ÍNDICE POLÍTICO/¿Qué pasaría si Sheinbaum renunciara al poder que ni sabe manejar ni puede ejercer?

Francisco Rodríguez

Dada su evidente incompetencia, sumada a una terquedad que tendrá enormes consecuencias para México, se han intensificado las voces que sugieren, piden e incluso exigen que la señora Claudia Sheinbaum abandone el papel que López Obrador le asignó como su mano derecha.

¿La salida de Claudia de la Presidencia mejoraría o empeoraría la situación? Esta es la pregunta que muchos nos hacemos ante las difíciles circunstancias que atraviesa el país, tanto a nivel interno como externo, en este momento crucial.

Hasta ahora, el analista serio y perspicaz Ghaleb Krame ha sido quien más claramente ha exigido que Sheinbaum “renuncie al poder” que, en realidad, no tiene en sus manos.

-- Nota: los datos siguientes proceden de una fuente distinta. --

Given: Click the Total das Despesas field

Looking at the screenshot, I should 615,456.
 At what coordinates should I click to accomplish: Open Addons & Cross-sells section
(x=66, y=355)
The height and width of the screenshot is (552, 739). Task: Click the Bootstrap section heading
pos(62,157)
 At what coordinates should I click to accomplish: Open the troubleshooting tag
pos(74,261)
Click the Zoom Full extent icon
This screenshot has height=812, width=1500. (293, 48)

Un reciente informe de Krame afirma que, con ello, el régimen de la Cuarta República ha perdido “el monopolio de la fuerza legítima, la capacidad de hacer cumplir su propio ordenamiento jurídico y la posibilidad de negociar con actores externos como un interlocutor unitario y creíble”.

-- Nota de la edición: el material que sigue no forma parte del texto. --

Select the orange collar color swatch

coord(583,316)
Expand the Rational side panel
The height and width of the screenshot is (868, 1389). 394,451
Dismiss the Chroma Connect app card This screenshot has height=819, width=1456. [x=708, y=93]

Más tarde, con un estilo similar al de Donald Trump , quien primero elogia y luego ataca, Krame señala que “Sheinbaum es personalmente capaz. Eso es precisamente lo que hace que sea tan doloroso presenciarlo. No gobierna a través de su capacidad personal, sino a través de un aparato estatal que ha sido desmantelado deliberadamente durante seis años, y no ha mostrado ningún plan genuino para revertir ese proceso. El resultado es una presidenta que sabe lo que significa un buen gobierno, pero que estructuralmente se ve impedida de ejercerlo”.

Aunque Krame también reconoce que una de las características del dispositivo que Sheinbaum podría usar es que no solo está vacío, sino que además ella carece de control sobre él.

Por lo tanto, recomienda que lo que México necesita hoy es “un gobierno técnico: una administración de transición integrada por auténticos expertos -economistas, especialistas en seguridad, profesionales de la salud pública, diplomáticos- con un mandato preciso y definido. Dicho mandato consistiría en estabilizar el marco institucional, restablecer las condiciones mínimas para la gobernanza soberana y crear las condiciones democráticas necesarias para que las elecciones de 2030 se celebren en condiciones verdaderamente legítimas”.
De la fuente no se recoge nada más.